Waving the latest peer-reviewed findings on intermittent fasting and shouting ‘SEE!’ won’t help your customer choose what to make for dinner when they’re standing in a supermarket aisle with a screaming kid hanging off every limb.

Your reader doesn’t care what the research says about the relative advantages of split squats and front squats if they’re too scared to set foot in a gym.

If your web copy and blog posts are bursting at the seams with Very Important Science (like a PT who’s had a little too much bulletproof coffee), you’re likely going to scare folk away before you’ve had a chance to be helpful.

You need to meet your readers where they are.

How to write health copy that won’t scare the horses

Here are 5 principles for welcoming people in the digital door (and ultimately on their way to better health):

  • Start with the basics. Go right back to the beginning. Make them feel like they already know this stuff, then build on THEIR expertise.
  • Use simple language. No need to show off, is there? Be the teacher, but be the friend too.
  • Avoid industry jargon. No acronyms, and no name-dropping experts they’ve never heard of!
  • Focus on how you can help them NOW. What’s a quick win?
  • Speak to how they’re feeling, and how you can make their life easier. This is about getting results, and making them feel good in the process.
Forgive your customers for what’s gone before

There’s another piece to this puzzle. Forgiveness.

If you’re in the health and wellness world, you’re in the business of behaviour change. That starts with nudging your prospect to become a client – coaching them to trust you, by speaking to them on the level and getting them results.

You want your clients to feel like your service will help them build a better version of themselves.
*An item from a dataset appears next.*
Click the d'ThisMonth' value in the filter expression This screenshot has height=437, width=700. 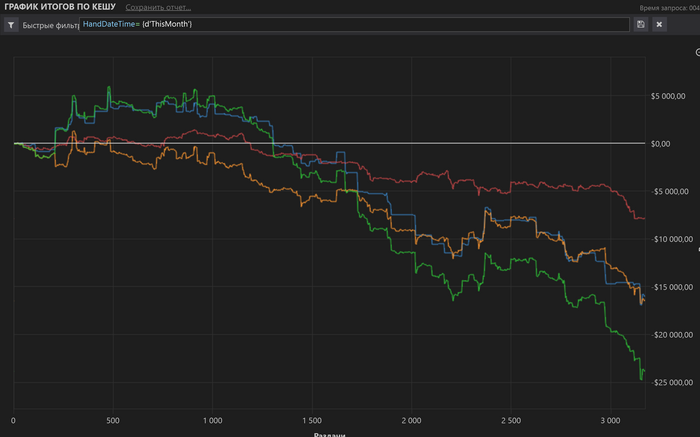(167, 24)
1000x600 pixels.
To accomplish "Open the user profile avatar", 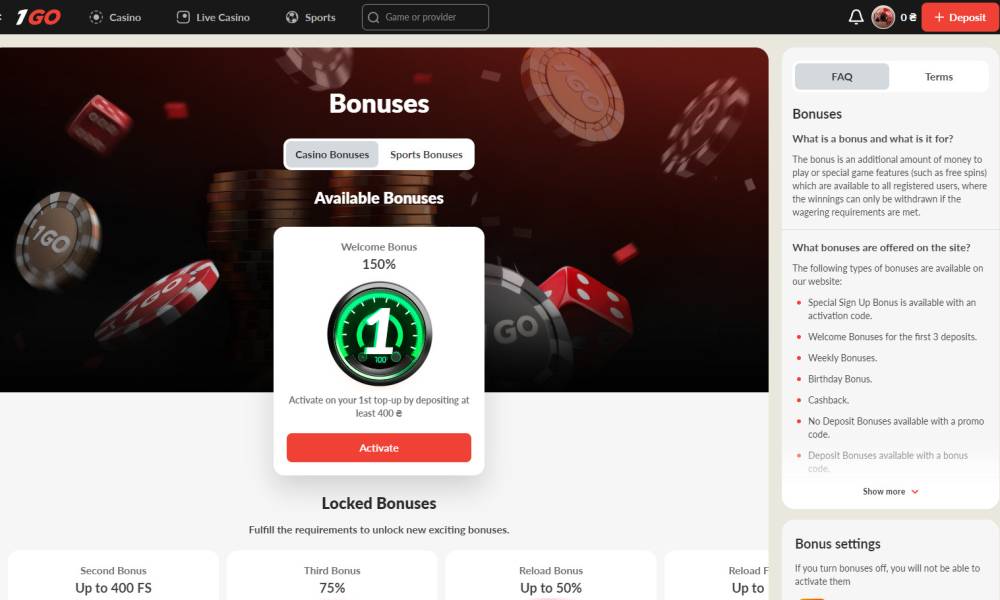I will 883,17.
And THAT means empathising with where they are now, and everything that’s come before.

Forgive your readers for the daft dieting advice they’ve fallen for in the past or the mad work-out routines they jumped into 8 days before their summer holiday. Don’t make them feel stupid. Empathise with how they’re feeling now and forgive them for any mis-steps along the way. Share your own stories of the things you tried that didn’t work, and how those made you feel.

Remember, purchasing decisions are driven by emotions — yours and theirs. By telling them you’ve been there too and describing those oh-so-familiar feelings, you’ll spark a connection based on trust and transparency, the foundations of any lasting relationship.

As the old saying goes, no one cares how much you know, until they know how much you care. So show them.